7. M. E soutient qu'il disposait d'un logement dans le secteur privé dont le loyer, établi à 1026 euros, est excessif par rapport aux ressources de son foyer de 16655 euros, soit 1388 euros par mois, comme il ressort de l'avis d'imposition sur les revenus 2019 qu'il produit, et qui était, pour ce motif, inadapté à ses besoins et ses capacités.

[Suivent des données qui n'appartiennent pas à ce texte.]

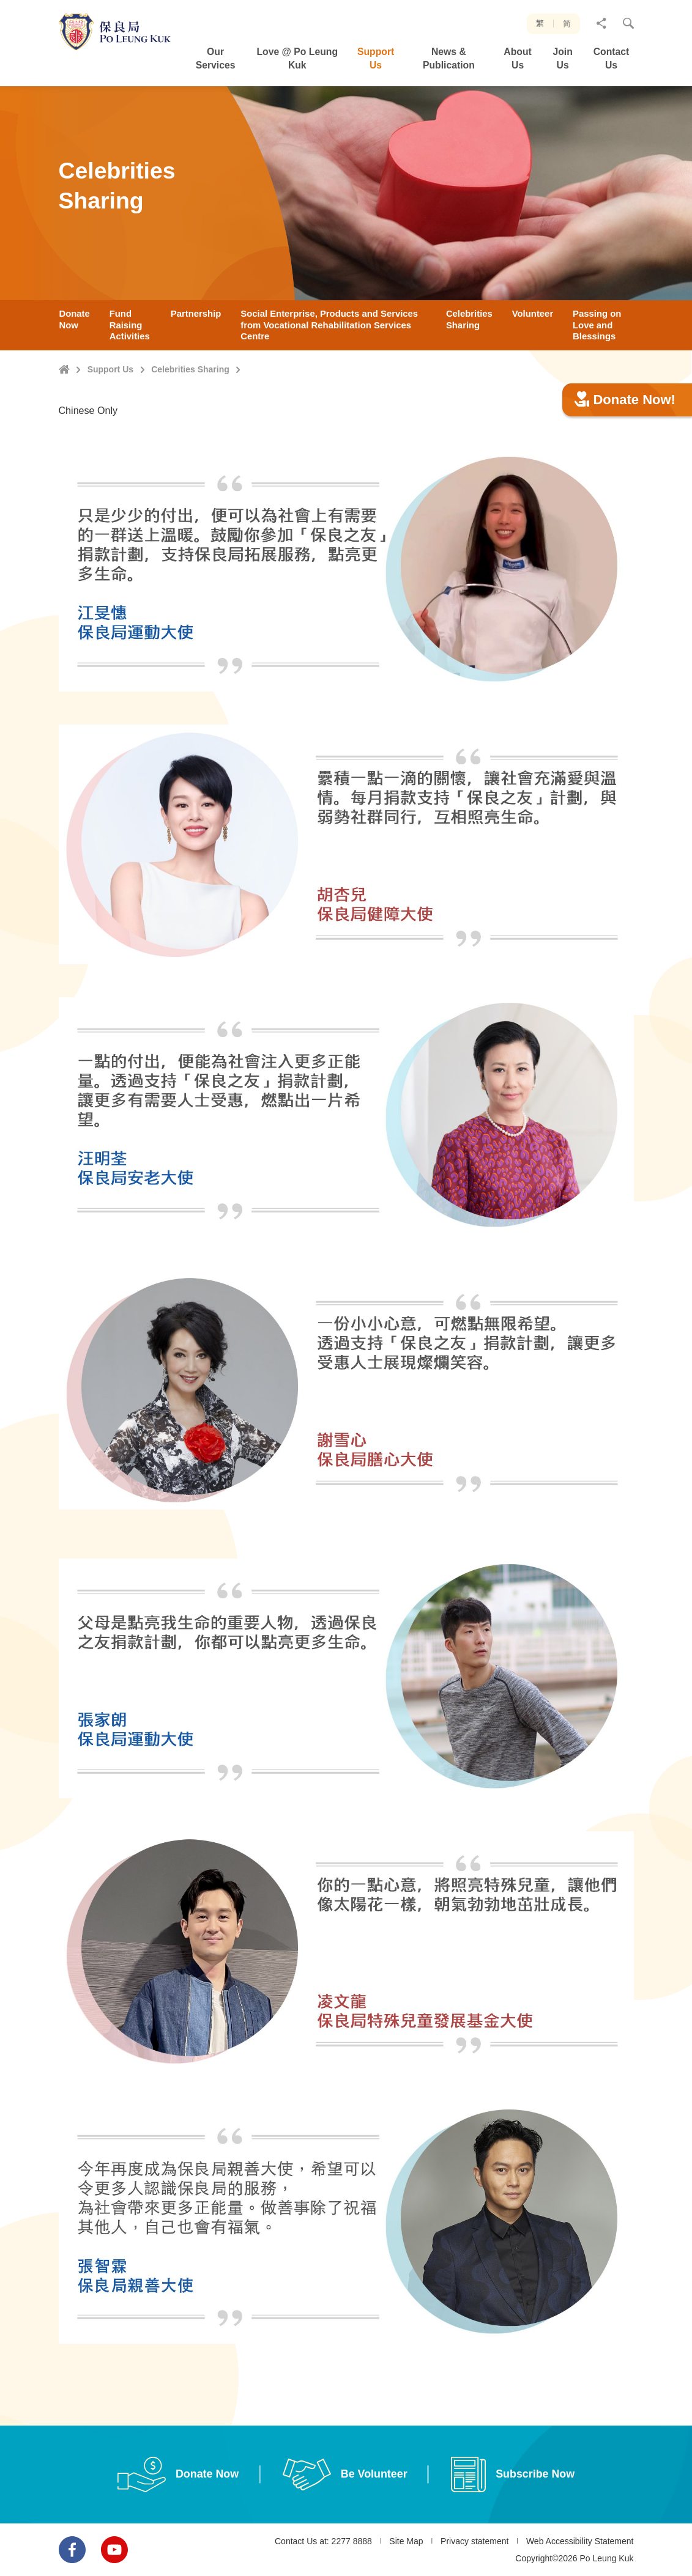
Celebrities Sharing (190, 369)
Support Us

Compte tenu des conditions de logement de M. E qui ont perduré du fait de la carence de l'État et de la durée de cette carence, il sera fait une juste appréciation du préjudice moral et des troubles de toute nature dans les conditions d'existence subis par l'intéressé dont la réparation incombe à l'État en condamnant celui-ci à lui verser une somme de 2600 euros (deux mille six cents euros) tous intérêts compris au jour de la présente décision, pour la période allant du 23 juillet 2019 au 7 octobre 2021.

8. Il résulte de ce qui précède qu'il y a lieu de fixer à 2600 euros (deux mille six cents euros) tous intérêts compris le montant de l'indemnité due à M. E en réparation des préjudices résultant pour lui de la carence de l'État à le reloger.

Sur les frais liés au litige :

9. Il est mis à la charge de l'Etat, partie perdante dans la présente instance, la somme de 600 euros à verser à M. E en application de l'article L. 761-1 du code de justice administrative.

Sur les dépens :

10. La présente instance n'ayant donné lieu à aucun dépens, les conclusions tendant à ce que ceux-ci soient mis à la charge de l'Etat ne peuvent qu'être rejetées.

D E C I D E :

Article 1er : L'État est condamné à verser à M. E la somme de 2600 euros (deux mille six cents euros) tous intérêts compris.

Article 2 : l'État versera à M. E une somme de 600 euros, en application de l'article L. 761-1 du code de justice administrative.

Article 3 : Le surplus des conclusions de la requête est rejeté.

Article 4 : Le présent jugement sera notifié à M. B E et au ministre de la transition écologique et de la cohésion des territoires.

Copie en sera adressée au préfet des Hauts-de-Seine.

Rendu public par mise à disposition au greffe le 26 octobre 2022.

La magistrate désignée

signé

C. CLa greffière

signé

S. Lefebvre

La République mande et ordonne au ministre de la transition écologique et de la cohésion des territoires en ce qui le concerne ou à tous commissaire de justice à ce requis en ce qui concerne les voies de droit commun contre les parties privées, de pourvoir à l'exécution de la présente décision.